The sterling enjoyed a reversal of fortune, jumping to a one-week high against the US dollar and the Japanese yen, boosted by easing risk aversion and better results from the UK banking sector. Nevertheless, early gains against the euro were pared slightly as the rally spread to eurozone banks. Elsewhere, mixed housing data from the US and the cautious return to riskier equity investments led to increased selling pressure on the US dollar.

Sterling

The sterling recovered from a 23-year low against the dollar as the greenback gave up some of last week's gains across the board. The pound was also buoyed by news from Barclays that it expects a 2008 pre-tax profit of over £5.3 billion, which includes an £8 billion write-down in bad assets. The news boosted UK shares and helped sterling claw back some of last week's steep losses as investors took profit.

US Dollar

The dollar lost ground as a recovery in European equity markets enticed investors and traders back to riskier ventures.

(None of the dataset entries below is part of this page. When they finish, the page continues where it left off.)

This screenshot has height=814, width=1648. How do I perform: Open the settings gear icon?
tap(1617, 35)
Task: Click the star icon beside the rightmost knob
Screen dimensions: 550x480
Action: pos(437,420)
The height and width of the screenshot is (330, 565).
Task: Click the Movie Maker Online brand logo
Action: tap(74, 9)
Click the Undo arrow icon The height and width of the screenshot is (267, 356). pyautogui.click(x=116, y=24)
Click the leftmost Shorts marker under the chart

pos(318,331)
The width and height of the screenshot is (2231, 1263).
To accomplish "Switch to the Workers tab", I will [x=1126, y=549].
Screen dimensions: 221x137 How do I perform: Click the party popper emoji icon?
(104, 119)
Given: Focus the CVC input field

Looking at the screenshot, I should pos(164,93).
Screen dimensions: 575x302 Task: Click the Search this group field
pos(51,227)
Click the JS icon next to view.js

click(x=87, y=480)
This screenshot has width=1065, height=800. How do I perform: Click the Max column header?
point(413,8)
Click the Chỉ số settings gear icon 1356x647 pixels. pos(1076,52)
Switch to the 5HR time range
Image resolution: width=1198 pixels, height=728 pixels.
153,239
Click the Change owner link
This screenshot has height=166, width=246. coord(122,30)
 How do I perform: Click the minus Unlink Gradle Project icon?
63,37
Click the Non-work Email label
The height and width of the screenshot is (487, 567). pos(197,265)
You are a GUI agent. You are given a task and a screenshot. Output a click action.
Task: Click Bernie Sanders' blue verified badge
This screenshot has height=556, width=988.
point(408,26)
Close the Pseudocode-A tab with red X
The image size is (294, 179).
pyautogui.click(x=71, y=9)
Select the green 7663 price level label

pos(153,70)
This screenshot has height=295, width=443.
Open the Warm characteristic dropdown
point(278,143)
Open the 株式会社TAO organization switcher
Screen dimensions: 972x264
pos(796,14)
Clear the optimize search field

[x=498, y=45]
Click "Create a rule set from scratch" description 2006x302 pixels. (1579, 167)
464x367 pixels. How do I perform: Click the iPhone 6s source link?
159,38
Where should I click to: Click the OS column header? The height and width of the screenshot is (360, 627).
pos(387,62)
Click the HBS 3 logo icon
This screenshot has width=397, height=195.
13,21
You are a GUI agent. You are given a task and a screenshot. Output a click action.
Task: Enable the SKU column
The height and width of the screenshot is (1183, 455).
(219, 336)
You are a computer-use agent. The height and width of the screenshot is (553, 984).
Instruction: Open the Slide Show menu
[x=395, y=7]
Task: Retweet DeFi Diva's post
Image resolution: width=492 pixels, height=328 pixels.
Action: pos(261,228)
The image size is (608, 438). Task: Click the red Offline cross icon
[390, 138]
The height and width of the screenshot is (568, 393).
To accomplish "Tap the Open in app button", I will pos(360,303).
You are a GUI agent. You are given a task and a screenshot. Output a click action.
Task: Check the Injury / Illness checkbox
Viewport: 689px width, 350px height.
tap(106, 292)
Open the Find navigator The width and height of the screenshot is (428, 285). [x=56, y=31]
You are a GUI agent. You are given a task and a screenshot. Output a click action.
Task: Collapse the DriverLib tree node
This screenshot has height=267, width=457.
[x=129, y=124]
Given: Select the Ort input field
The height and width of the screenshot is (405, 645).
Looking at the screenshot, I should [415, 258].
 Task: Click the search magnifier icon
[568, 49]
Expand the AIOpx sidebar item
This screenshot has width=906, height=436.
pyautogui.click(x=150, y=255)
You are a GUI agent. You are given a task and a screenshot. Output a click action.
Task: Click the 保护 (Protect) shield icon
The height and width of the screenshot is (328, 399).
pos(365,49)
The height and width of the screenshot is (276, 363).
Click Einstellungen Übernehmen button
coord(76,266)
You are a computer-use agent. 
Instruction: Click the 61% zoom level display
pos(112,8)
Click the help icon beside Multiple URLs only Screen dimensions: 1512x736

There was a rare moment of good news for the US housing industry as existing home sales were revealed to have risen 6.5 per cent in December while the inventory of homes available for sale fell by 11.7 per cent.

Euro

Much like its sterling counterpart, the euro's movements were in the main dictated by equity market movement which drove the single currency up from last week's lows against the greenback.

Japanese Yen

With the Chinese New Year celebrations seeing its major market contenders in the Far East closed in the early part of the week, trade in the yen very much dictated by activity in European and US stock markets.